Unidentified Flying Objects and the abduction phenomenon

True Believers

The abduction phenomenon

Whilst the contactees of the 1950s had generally been willing travellers in spaceships – with the notable exception of Antonio Villas Boas – the experience of Barney and Betty Hill in 1961 marked a change in the relationship between humanity and the extraterrestrials. Driving home one night, they saw an unexplained light and at one point, Barney stopped the car to get out and have a closer look. Arriving home, they discovered that the journey had taken several hours longer than they had expected, which was puzzling. Over the next few months, both experienced a series of disturbing bad dreams, mostly around the subject of abduction and medical examination by distinctly unfriendly aliens. They eventually sought professional help and under hypnosis, described a different version of events during their unusual drive from those they could recall consciously. Instead of simply seeing a Nocturnal Light type of UFO, Barney had seen a structured craft. Both had been taken on board, where they described the medical procedures carried out by its alien occupants. Betty had a particularly traumatic examination in which a needle was inserted through her navel into her womb in what she was told was a pregnancy test.

The identity of the couple was not revealed when the case was first published in The Interrupted Journey by John G Fuller in 1966 and not all the details of the abduction were revealed. Nevertheless, over the next three decades, the number of similar cases increased steadily until, by the early 1990s, there were hundreds of documented alien abductions. Many shared common elements: an inability to recall the events of the abduction consciously, the element of missing time, the (often painful and mostly distressing) medical procedures, the presence of two distinct types of aliens (the so-called ‘grays’ and ‘Nordics’) and their seemingly magical ability to transport people through closed windows, doors and walls. All those that could not be dismissed as hoaxes or as mental illness were characterised by a high degree of ‘strangeness’: a sense that the normal rules of space and time were not operating and that the experiences had a dreamlike quality (although they tend to have more coherence and internal logic than true dreams).

There are several variants on the type of explanation for UFO phenomena that abduction experiences are alleged to provide. A word of warning needs to be injected at this point: although abductions are generally regarded as part of UFO phenomena because UFO experiences sometimes seem to be the ‘trigger’ for abductions (many only recalled later, under hypnosis), many abductions occur without any hint of UFO involvement. Nevertheless, as a working hypothesis, we can treat abductions as one of the phenomena that make up the broad spectrum of UFO related experiences.

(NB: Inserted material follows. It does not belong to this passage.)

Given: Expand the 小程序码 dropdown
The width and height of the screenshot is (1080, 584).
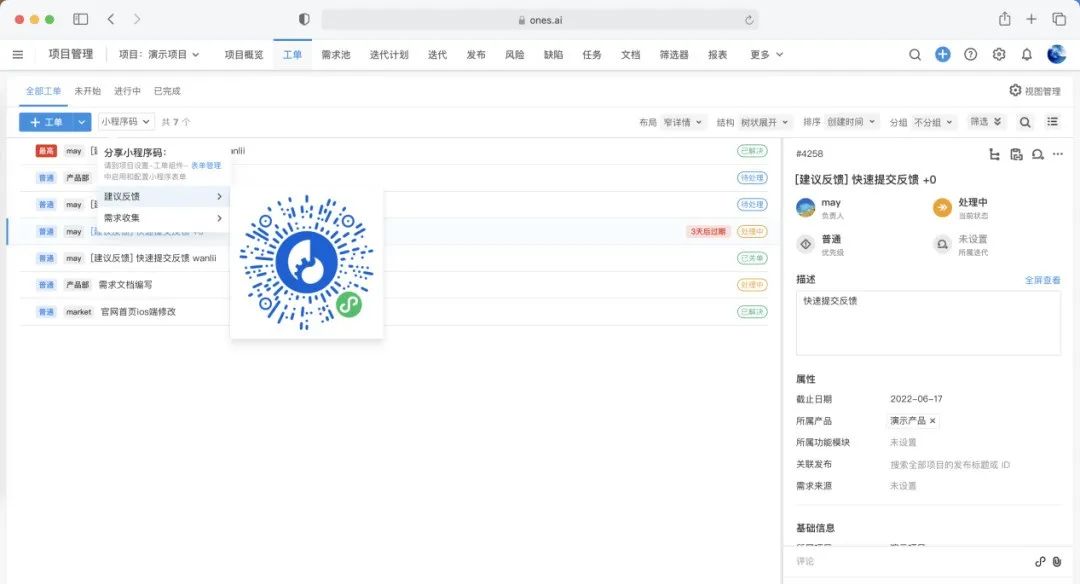Looking at the screenshot, I should click(x=126, y=122).

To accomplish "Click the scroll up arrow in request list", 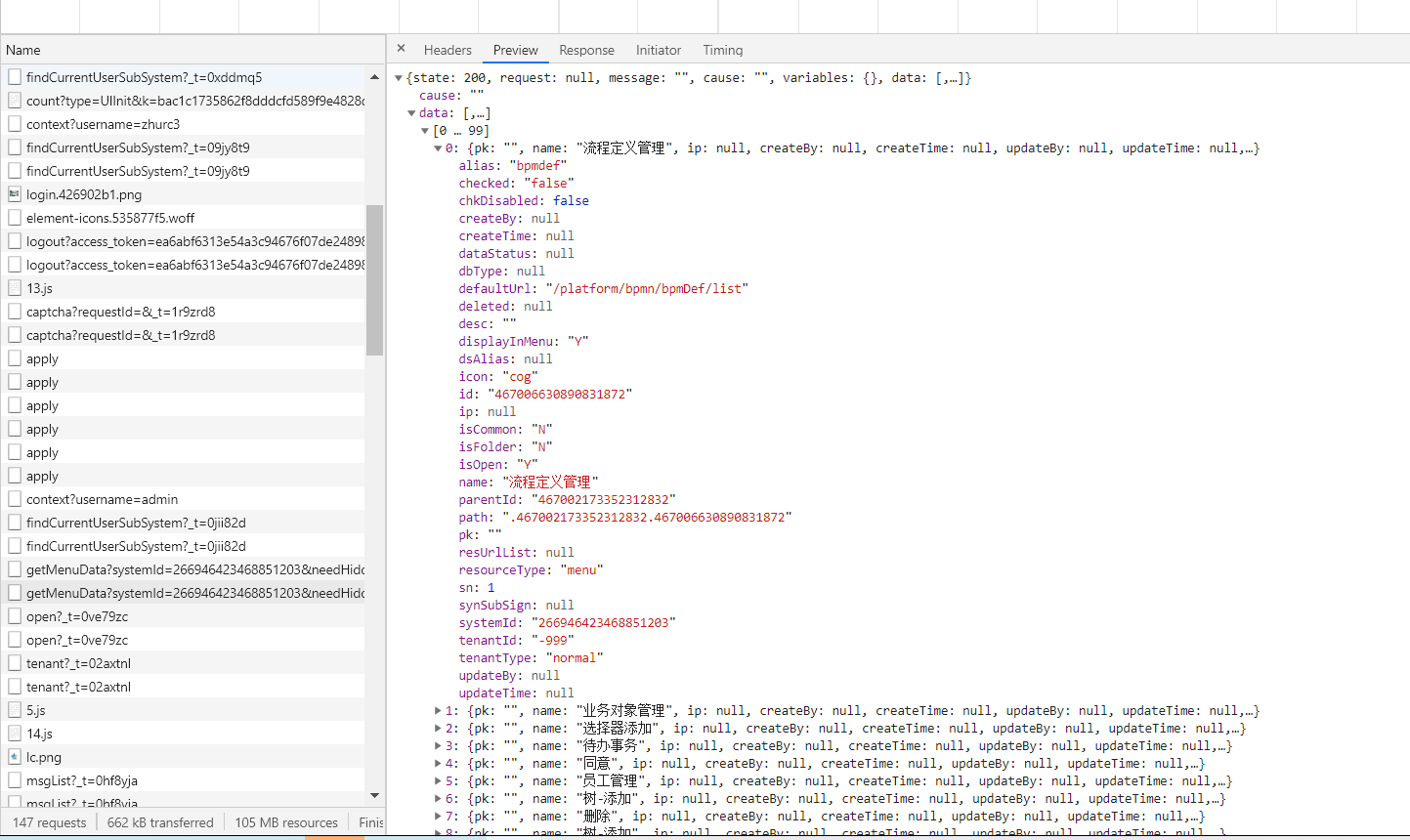I will click(374, 76).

One explanation – and perhaps the simplest – is that the aliens are engaging in some kind of experimentation, treating humans as zoological specimens. The idea that the aliens are here to observe and study life on earth is sometimes bound up with the view that they are responsible for so-called ‘animal mutilations’, another of the periphally related para-Ufological areas of interest. In this hypothesis, the aliens have no ultimate aim beyond the accumulation of knowledge, resembling human scientists.

Once questions of ulterior motives are asked, issues of control and domination are raised (given their evidently superior technology, there can be no question of the aliens being mere human agents). If the aliens are using people for a purpose, they seem to have an overwhelming interest in matters of reproduction: most of their medical procedures involve the sexual organs in some way. Some abductees report the collection of eggs and sperm, while others report unexplained pregancies and their equally unexpected (and symptom-free) sudden endings. Some report sexual encounters with aliens that (in the case of female abductees, especially) are essentially rapes.

The biggest difficulty with the abduction phenomenon is its lack of physical evidence. True, abductees often report waking up with curiously dirty nightclothes, previously unnoticed scars and injuries, sudden unplanned pregnancies (or their termination) and implants (often in the nose). However, all this ‘physical evidence’ – with the possible exception of implants – also tends to have mundane explanations. Even with implants, none has ever been shown to represent anything even remotely technological, let alone alien. Analyses have tended to suggest that they are of terrestrial origin, often consisting of stones, material of biological origin (such as fibrous substances) or tiny splinters of inorganic and inert materials. Attempts to obtain video evidence of abduction from repeat abductees have been thwarted by equipment failure, the actions of the abductess thenselves or for other reasons. There are no photographs of abductions in progress or taken by abductees (using a mobile ’phone, for instance) and few cases where there appear to be independent witnesses.

If all this sounds as if abductions are fantasies, then the evidence is overwhelmingly against the idea: abductees often suffer from post-traumatic stress disorder, which is not produced by dreams, hoaxes or other fantasies. However, there is a leap of faith involved in associating the phenomenon with UFOs and thereby assuming that it somehow will enable us to understand them better.